§ Required action:
Using the records that appear below, write out exactly the lines from the one with "The width and height of the screenshot is (1024, 493)." through the one with "Given: Expand the", keeping both end lines.

§ Task input:
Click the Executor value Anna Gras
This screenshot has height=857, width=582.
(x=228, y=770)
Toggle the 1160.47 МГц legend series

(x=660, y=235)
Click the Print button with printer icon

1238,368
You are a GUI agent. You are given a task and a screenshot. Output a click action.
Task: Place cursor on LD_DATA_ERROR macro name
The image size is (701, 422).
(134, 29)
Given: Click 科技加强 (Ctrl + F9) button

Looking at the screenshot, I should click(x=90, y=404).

...

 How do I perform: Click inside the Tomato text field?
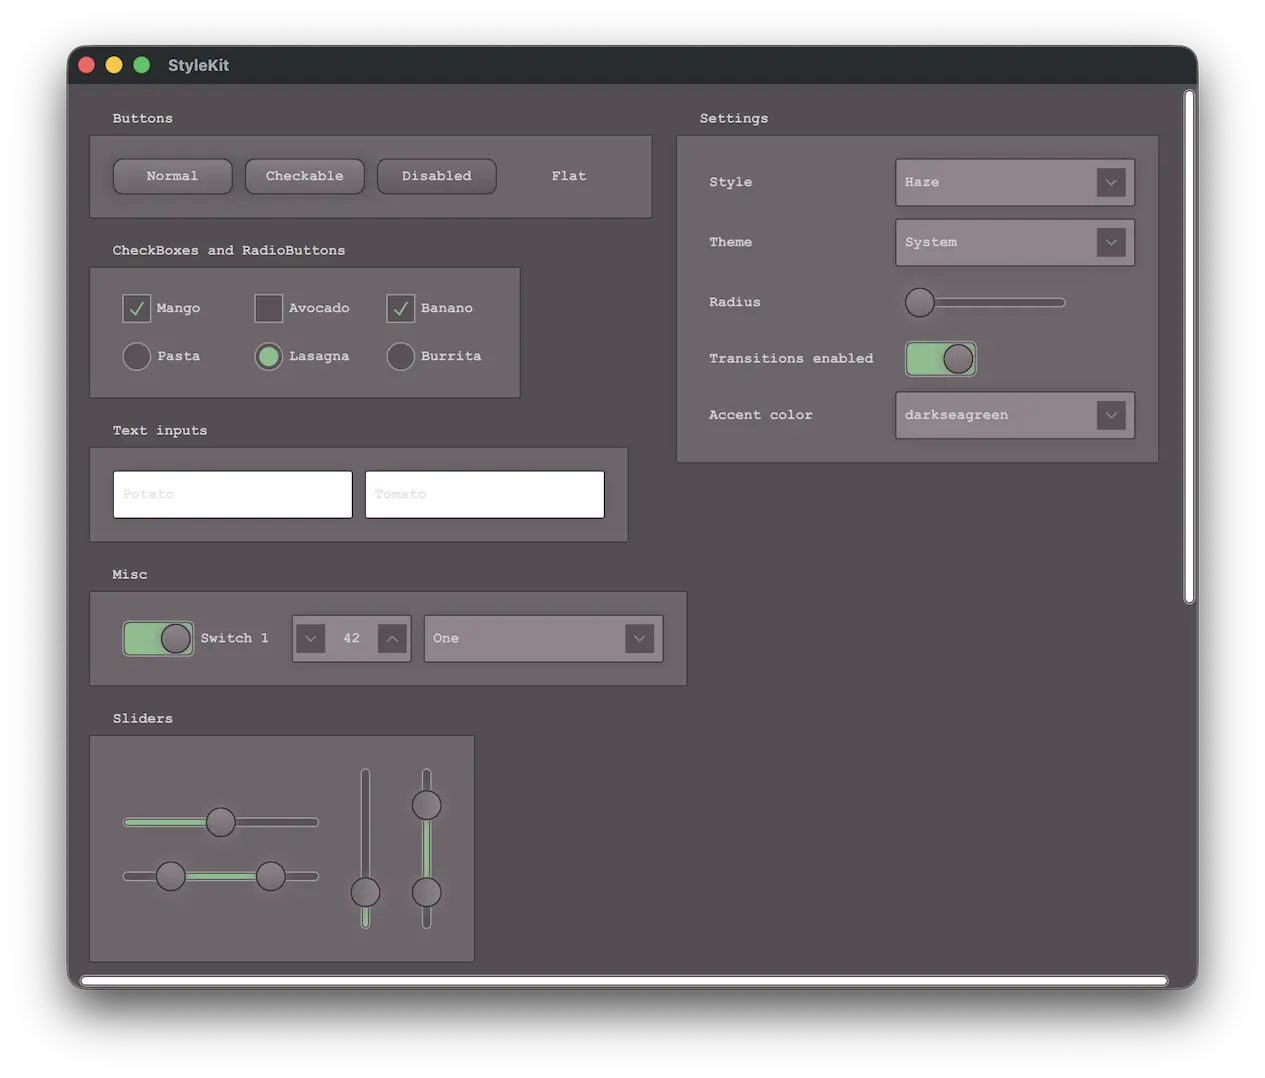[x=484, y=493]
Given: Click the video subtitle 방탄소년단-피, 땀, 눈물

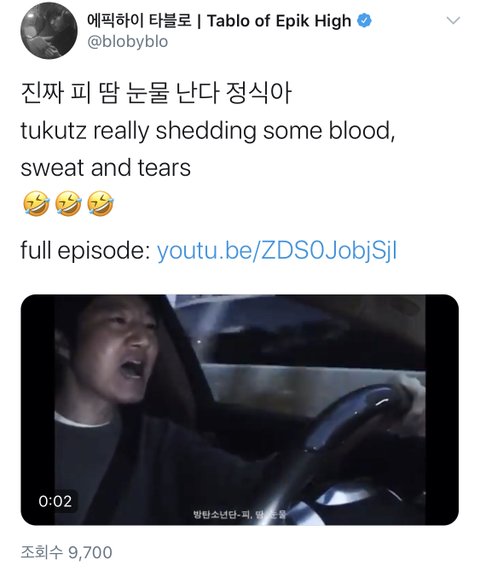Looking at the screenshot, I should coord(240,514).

---

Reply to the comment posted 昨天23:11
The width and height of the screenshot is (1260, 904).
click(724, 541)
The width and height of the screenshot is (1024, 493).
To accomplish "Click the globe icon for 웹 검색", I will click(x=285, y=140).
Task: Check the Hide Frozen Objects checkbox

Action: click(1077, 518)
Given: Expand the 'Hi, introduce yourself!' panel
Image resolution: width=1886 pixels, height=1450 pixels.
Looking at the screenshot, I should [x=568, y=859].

§ Solution to this task:
The width and height of the screenshot is (1024, 493).
To accomplish "Click the globe icon for 웹 검색", I will click(x=285, y=140).
Task: Check the Hide Frozen Objects checkbox

Action: click(1077, 518)
Given: Expand the 'Hi, introduce yourself!' panel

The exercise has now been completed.